Reduced income causes falling in living standards:
A decrease in salary reduces people's disposable income and their living standard. For example, 35-year-old Chad Denick contracted a catering service for a technology company. He was then told to suspend the service 9 days later because employees would be at home for the rest of the month.
In addition to this, almost all colleges and universities made the switch to online learning for the remainder of the school year, requiring students to move elsewhere, often back home with their parents. For some parents, a decrease in income will be added pressure with more people at home. To support their children, some families may need to cut back on usual spending in order to adjust to a lower income.
Reduction of wealth and risk resistance because of coronavirus pneumonia:
The Corona pandemic has greatly impacted the economies of various countries around the world, including the United States. Affected economies may lead to, deposit interest declines, a devaluation caused by printing money or a stock market plummet. This series of problems may further lead to the reduction of family and personal wealth.
The Reduction of wages, wealth, and family’s ability to resist sudden risks, have a greater impact on family members who suffer from illness. Factors like these make risk resistance harder to achieve.
Resort to Labor Union or unemployment insurance:
Most regular employees have unemployment benefits or business insurance, which can help the unemployed relieve some of the pressure if they are out of work. However, temporary workers do not have this luxury.

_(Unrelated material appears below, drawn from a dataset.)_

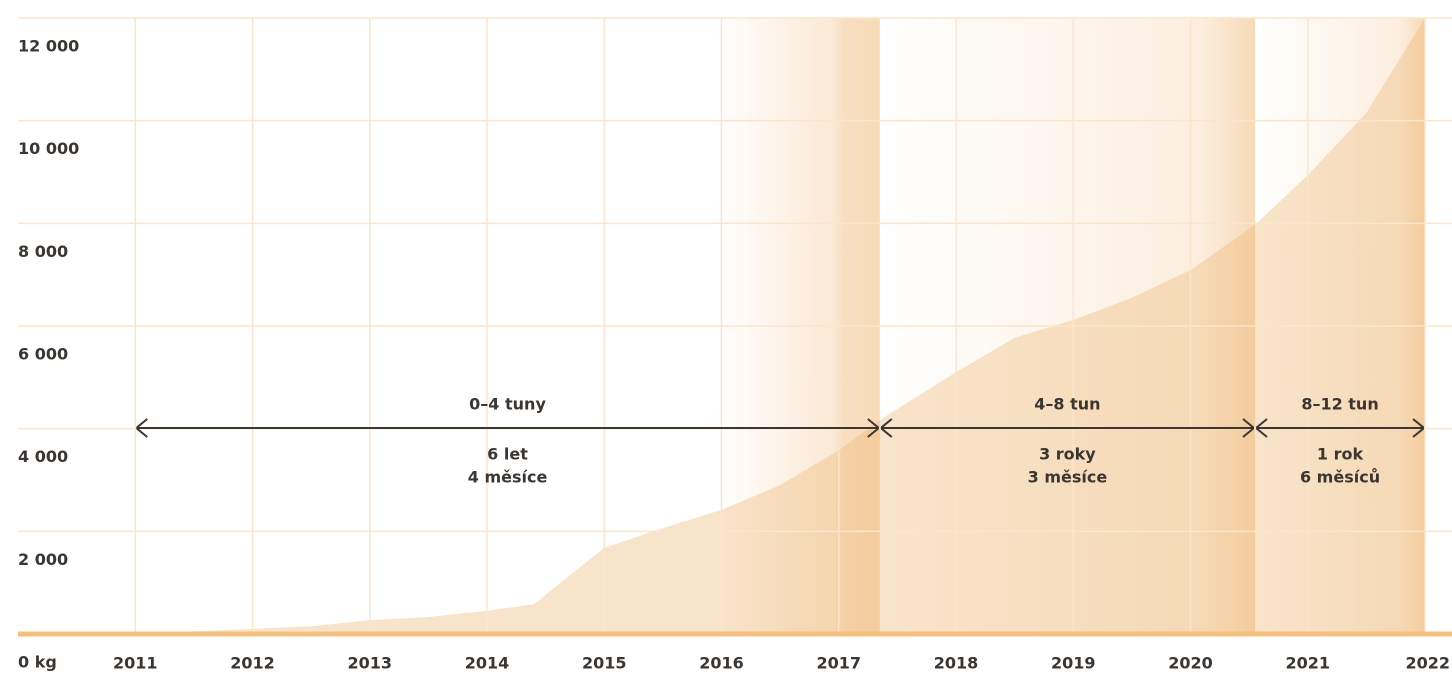  I want to click on x-tick-label: 2020, so click(1190, 664).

They will be out of work with nothing else to fall back on and forced to search for new opportunities.
Actively searching for new job opportunities:
Although the current economic situation is not ideal, there are still job opportunities out there. For example, medical material manufacturers may expand recruitment soon due to the high demand of medical materials such as gloves and masks. Some medical high-tech companies, cloud-based organizations and online shopping vendors may have some recruitment needs soon.
Advice: save money when the economy is stable:
The economy is cyclical, and as a result, people should take precautions against it and save money properly as the conditions permit. A driver who worked at the port of Los Angeles before being let go, explained that he had to use his savings because of the sharp drop in income. Fortunately, with an hourly salary of $29, he was able to some money over the years. Workers should always be prepared to face economic uncertainty and be ready for an unannounced pay decrease or layoff.
Last resort: to repay a loan with a loan:
In the event of economic uncertainty and a reduced loan, many people find themselves not being able to afford a loan after their income is reduced. In a last resort effort, you may consider lending to the bank to repay a loan. Currently the Federal Reserve has set the interest rate very low.
The Corona pandemic has greatly influenced the global economy and the lives of many, causing feelings of uncertainty and discouragement. With time, the outbreak will overcome, and our lives will slowly shift back to our normal routines. As a nation we must strengthen our confidence and work together to fight this epidemic.